#### Exercise inputs

= Beginning of Section =

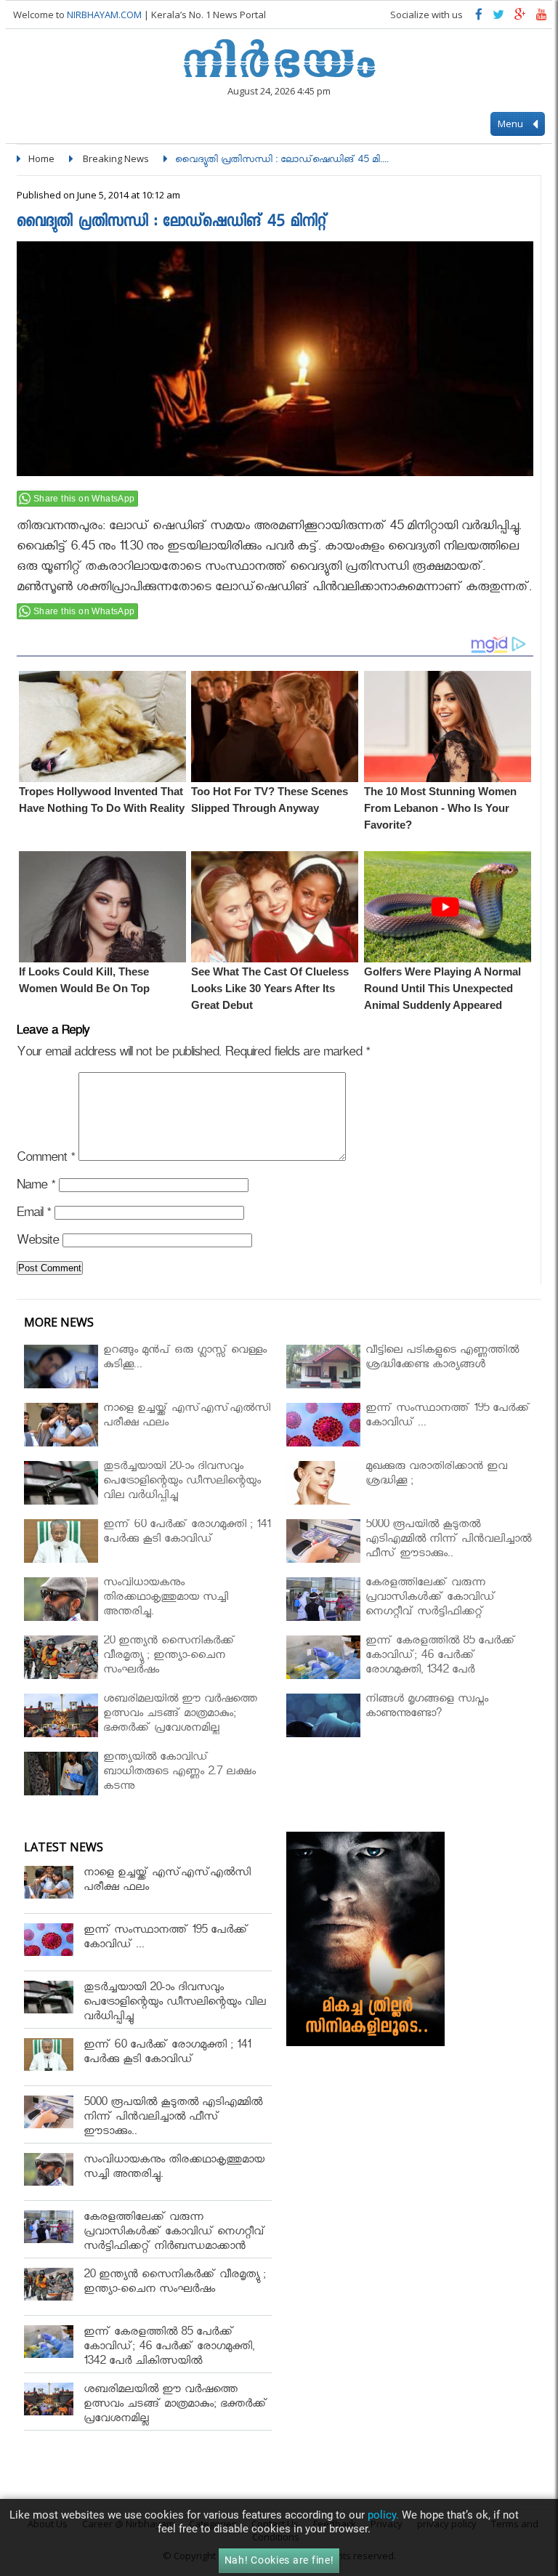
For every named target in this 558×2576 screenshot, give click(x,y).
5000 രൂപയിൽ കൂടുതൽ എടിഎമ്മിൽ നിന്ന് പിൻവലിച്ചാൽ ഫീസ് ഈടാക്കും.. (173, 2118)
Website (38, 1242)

= End of Section =
= Beginning of Section =

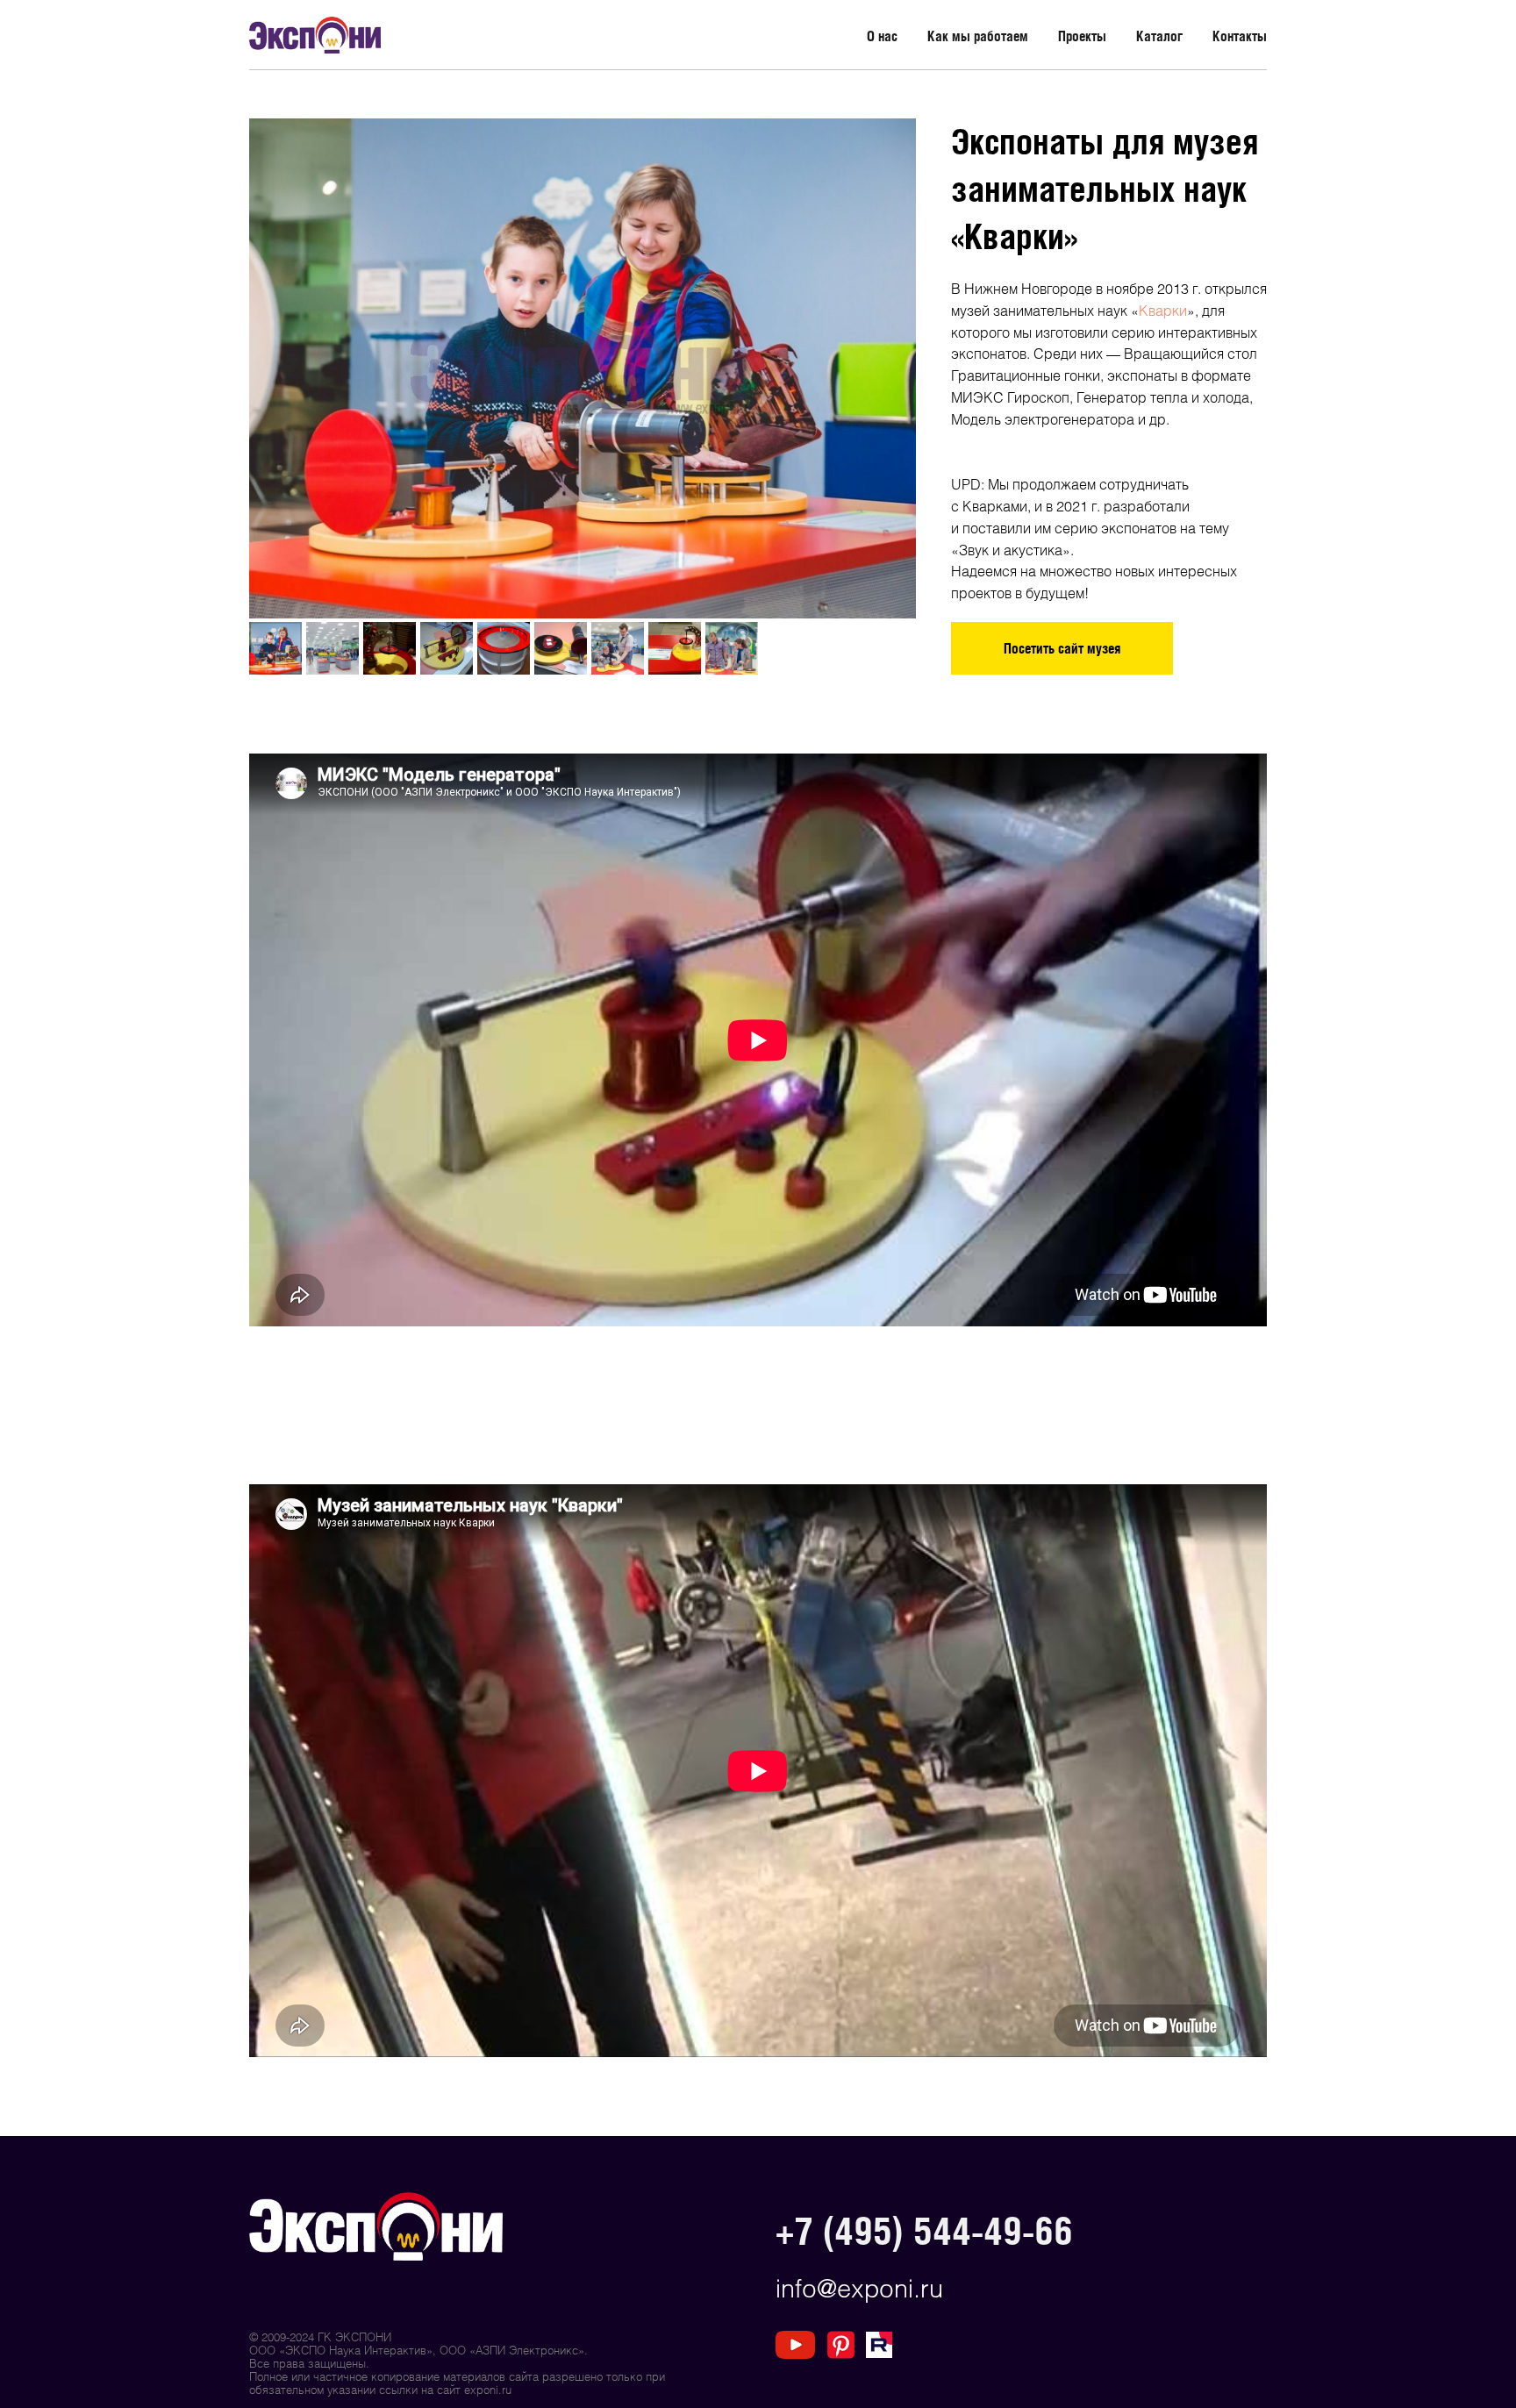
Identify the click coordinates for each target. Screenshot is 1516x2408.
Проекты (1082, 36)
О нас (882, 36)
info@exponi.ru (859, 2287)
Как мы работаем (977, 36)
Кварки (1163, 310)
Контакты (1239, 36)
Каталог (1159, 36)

= End of Section =
= Beginning of Section =

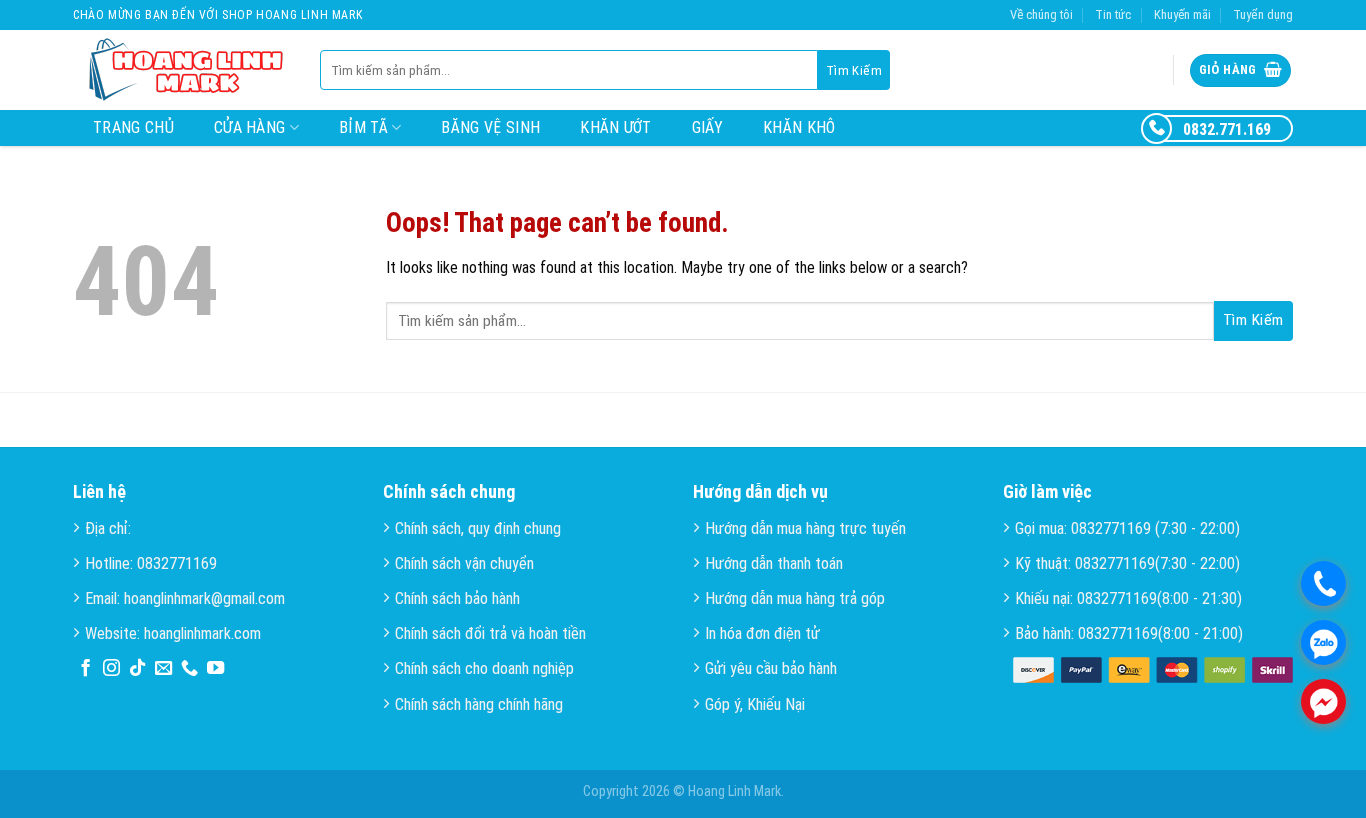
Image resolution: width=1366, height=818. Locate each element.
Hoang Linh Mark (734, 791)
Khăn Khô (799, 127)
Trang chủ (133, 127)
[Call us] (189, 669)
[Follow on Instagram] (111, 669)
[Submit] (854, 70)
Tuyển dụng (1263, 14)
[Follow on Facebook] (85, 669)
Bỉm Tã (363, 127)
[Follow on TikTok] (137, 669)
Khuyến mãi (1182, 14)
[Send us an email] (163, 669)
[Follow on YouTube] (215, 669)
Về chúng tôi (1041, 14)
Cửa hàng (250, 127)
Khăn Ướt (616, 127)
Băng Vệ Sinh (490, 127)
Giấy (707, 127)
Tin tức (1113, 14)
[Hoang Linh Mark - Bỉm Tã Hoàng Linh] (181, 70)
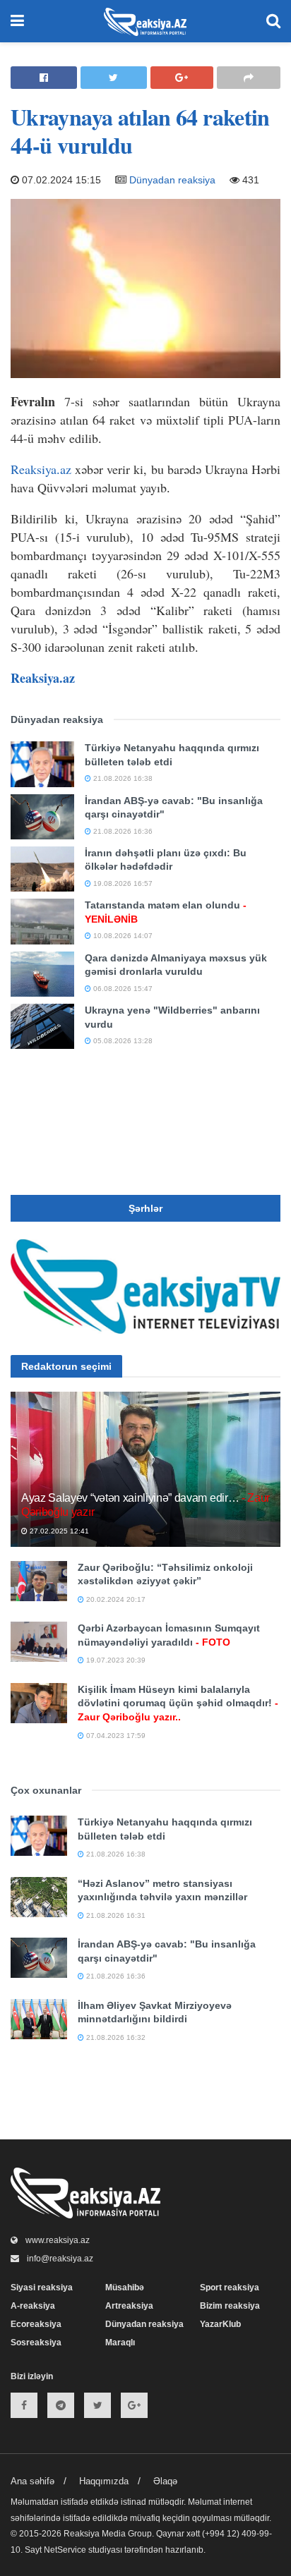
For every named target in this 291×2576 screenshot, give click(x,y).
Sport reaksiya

= End of Section =

#### Directions
Copy out the range of lines above starting at the line with "Hoang Linh Mark (734, 791)" and ending at the line with "[Send us an email] (163, 669)", exactly and including both.

#### Your response
Hoang Linh Mark (734, 791)
Khăn Khô (799, 127)
Trang chủ (133, 127)
[Call us] (189, 669)
[Follow on Instagram] (111, 669)
[Submit] (854, 70)
Tuyển dụng (1263, 14)
[Follow on Facebook] (85, 669)
Bỉm Tã (363, 127)
[Follow on TikTok] (137, 669)
Khuyến mãi (1182, 14)
[Send us an email] (163, 669)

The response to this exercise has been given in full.